All of the AI headlines talk about billions of parameters, tens to hundreds of GPUs and massive cloud applications. Our talk will hopefully be a nice diversification to the massive models in the news. We hope to inspire people to think again about how AI can be applied and make it feel like it is within reach, without all these massive resources that appear to be required nowadays. Our talk will be a down to earth, practical showcase of how we integrated AI in our platform over the last few years. We would like to showcase how we train and deploy hundreds of small AI models per year, for buildings individually. More specifically, we will talk about all of the following points in detail:
- How we allow users to configure their own AI models in our web platform (a building management system).
- How we have build our own training service that trains AI models based on these configurations in the cloud, and how we utilize GPU. This is build in Python with the standard packages torch, torch-lightning, sklearn, onnx, pandas, numpy. We will talk about which models we use and their size and costs to train them. – How we store our models and configuration, i.e. how does it technically look like with ONNX, blob storage, SQL and time series data.
- How we use the models on our edge devices. These are located in buildings locally, are based on a raspberry pi and hence have only CPU compute available. – How we use the models in background services. The models are used to make predictions about the building. These are periodic tasks.

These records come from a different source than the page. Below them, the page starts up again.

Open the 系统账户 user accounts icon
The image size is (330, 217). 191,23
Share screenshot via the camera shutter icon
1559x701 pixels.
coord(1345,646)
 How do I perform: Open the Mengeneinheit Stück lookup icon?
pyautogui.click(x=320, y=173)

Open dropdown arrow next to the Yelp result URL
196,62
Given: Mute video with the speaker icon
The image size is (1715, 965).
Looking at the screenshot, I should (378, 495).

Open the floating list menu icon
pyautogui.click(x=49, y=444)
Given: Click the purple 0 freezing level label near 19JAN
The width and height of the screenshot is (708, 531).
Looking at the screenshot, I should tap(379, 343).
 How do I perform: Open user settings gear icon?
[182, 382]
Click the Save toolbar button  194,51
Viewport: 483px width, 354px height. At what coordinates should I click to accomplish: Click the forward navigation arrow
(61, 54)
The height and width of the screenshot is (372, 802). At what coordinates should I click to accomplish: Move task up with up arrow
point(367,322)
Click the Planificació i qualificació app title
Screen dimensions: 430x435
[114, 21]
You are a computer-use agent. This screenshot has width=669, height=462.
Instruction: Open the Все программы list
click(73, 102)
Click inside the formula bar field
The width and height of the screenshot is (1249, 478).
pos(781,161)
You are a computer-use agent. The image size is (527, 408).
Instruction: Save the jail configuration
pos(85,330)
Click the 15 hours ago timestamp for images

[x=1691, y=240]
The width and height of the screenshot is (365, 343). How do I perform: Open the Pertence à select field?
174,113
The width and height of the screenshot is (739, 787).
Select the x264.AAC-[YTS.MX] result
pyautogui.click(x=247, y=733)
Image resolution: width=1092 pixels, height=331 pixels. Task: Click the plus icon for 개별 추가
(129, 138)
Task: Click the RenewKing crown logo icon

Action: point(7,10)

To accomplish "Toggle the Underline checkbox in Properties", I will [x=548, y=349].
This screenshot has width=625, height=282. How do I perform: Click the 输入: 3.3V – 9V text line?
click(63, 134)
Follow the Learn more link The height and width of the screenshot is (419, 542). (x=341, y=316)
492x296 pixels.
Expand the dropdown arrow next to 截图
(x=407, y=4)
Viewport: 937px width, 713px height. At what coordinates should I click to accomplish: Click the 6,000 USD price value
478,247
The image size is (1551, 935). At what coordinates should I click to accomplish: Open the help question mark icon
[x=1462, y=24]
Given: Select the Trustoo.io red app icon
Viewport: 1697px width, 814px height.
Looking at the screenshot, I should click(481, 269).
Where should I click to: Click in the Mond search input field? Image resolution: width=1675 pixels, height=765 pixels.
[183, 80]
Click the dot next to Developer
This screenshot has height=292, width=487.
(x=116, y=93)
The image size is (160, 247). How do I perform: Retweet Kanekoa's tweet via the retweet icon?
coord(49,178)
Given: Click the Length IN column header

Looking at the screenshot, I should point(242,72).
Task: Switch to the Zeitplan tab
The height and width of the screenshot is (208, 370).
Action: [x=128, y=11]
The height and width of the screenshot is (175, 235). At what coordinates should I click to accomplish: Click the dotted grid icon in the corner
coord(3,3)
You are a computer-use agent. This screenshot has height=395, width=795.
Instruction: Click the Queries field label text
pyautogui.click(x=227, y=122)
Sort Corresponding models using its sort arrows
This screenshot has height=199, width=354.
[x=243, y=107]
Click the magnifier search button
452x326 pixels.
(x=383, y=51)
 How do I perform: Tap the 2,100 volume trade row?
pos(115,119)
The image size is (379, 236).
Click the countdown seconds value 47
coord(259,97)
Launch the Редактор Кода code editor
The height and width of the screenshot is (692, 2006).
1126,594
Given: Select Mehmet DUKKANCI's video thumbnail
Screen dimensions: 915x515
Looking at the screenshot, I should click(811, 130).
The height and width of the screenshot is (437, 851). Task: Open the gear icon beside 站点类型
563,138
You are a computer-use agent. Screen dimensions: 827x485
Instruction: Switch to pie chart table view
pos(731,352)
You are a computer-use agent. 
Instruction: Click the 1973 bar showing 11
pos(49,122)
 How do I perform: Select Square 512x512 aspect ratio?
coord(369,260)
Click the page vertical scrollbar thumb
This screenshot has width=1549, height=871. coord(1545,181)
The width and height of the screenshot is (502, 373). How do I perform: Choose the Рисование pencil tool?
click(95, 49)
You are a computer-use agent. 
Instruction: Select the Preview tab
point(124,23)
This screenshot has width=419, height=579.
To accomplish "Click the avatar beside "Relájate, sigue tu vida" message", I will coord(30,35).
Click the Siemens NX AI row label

How we use the models in the browser. We will talk about running ONNX in the browser. Finally we will talk about our philosophy about applying AI, how our end-to-end research to implementation process looks like, and how we plan to scale.
I am Bram de Wit, and I work as lead AI researcher and engineer. I build AI systems at ACS where we try to reduce the carbon footprint of buildings. I’d like to think that next to an AI engineer, I am also a good software engineer, and I love to geek out on the intersection between the two. Furthermore, I love pizza, python, vim, arch, the witcher and cycling.